Selected excerpt:

*** Block opens ***

Two days after former President Donald J. Trump used a demeaning nickname to describe Ron DeSantis to a packed hall of Iowa Republican activists, Mr. DeSantis pointedly invoked the federal indictment against his chief rival, saying that if Mr. Trump had “drained the swamp like he promised,” then he probably “wouldn’t be in the mess that he’s in right now.”

Speaking to reporters on Sunday after a campaign event in New Hampshire, Mr. DeSantis, the governor of Florida, added that Mr. Trump’s use of “juvenile insults” served as a reminder of “why there are so many millions of voters who will never vote for him going forward.”

Mr. DeSantis has generally not used Mr. Trump’s legal troubles against him, and has instead focused on criticizing the Biden administration for what he terms the “weaponization” of federal law enforcement.

*** Block closes ***

Source material:
*** Block opens ***

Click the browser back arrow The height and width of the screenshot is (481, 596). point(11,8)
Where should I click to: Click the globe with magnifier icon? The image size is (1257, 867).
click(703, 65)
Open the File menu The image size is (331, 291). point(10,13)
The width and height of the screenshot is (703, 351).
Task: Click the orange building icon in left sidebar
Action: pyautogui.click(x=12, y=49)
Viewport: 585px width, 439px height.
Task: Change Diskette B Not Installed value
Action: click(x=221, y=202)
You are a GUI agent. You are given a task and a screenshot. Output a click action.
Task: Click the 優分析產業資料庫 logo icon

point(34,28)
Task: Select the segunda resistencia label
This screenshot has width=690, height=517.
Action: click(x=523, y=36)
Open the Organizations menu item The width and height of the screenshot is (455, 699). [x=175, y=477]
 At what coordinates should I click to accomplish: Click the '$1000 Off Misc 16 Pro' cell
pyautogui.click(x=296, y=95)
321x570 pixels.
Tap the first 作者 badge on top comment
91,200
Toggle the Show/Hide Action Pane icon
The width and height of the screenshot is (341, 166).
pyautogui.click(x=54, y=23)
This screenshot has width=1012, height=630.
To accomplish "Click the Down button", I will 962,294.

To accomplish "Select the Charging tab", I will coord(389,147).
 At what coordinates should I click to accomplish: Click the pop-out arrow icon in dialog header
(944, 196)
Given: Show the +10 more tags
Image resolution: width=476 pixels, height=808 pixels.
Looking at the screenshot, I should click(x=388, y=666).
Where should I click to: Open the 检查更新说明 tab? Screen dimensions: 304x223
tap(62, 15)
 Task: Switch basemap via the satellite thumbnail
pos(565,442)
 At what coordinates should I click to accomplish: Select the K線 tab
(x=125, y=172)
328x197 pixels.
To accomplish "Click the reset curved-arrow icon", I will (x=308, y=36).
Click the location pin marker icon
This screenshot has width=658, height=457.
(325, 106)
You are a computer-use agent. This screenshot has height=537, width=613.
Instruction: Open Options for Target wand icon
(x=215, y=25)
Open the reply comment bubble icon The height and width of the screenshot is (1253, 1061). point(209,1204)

*** Block closes ***

Task requirements:
**1)** In the news excerpt about Ron DeSantis and Donald Trump, what does DeSantis say would probably have kept Trump out of "the mess that he's in right now"? Answer in one to three sentences.
**2)** Carry on the news excerpt about DeSantis and Trump, starting after its last sentence.

Task results:
**1)** DeSantis says that if Trump had "drained the swamp like he promised," he probably "wouldn't be in the mess that he's in right now."

**2)**
But as Mr. DeSantis seeks to reset his ailing campaign by cutting staff and organizing more informal events in the face of a fund-raising shortfall, his comments suggest he may be taking a less timid approach against the man who leads him in national polls by a wide margin. Even allies have said that his campaign has lacked a coherent message about why voters should choose him over Mr. Trump.

Part of the shift may also be a result of how Mr. DeSantis has changed his campaign tactics in the past week. Whereas he previously engaged with voters in more controlled environments, and kept the press at arm’s length, he is now regularly taking questions from both everyday Americans and reporters — meaning that he will be asked more often about Mr. Trump, who is dominating the Republican primary race.

Mr. DeSantis’s campaign reboot took him on a bus tour through rural Iowa last week. On Friday, he and a dozen other Republican presidential candidates, including the former president, took turns addressing a dinner hosted by the Republican Party of Iowa. With Mr. DeSantis ensconced in a hospitality suite not far from the main stage, Mr. Trump mockingly referred to his rival as “DeSanctis” (short for “DeSanctimonious”) and bragged about his lead in the polls.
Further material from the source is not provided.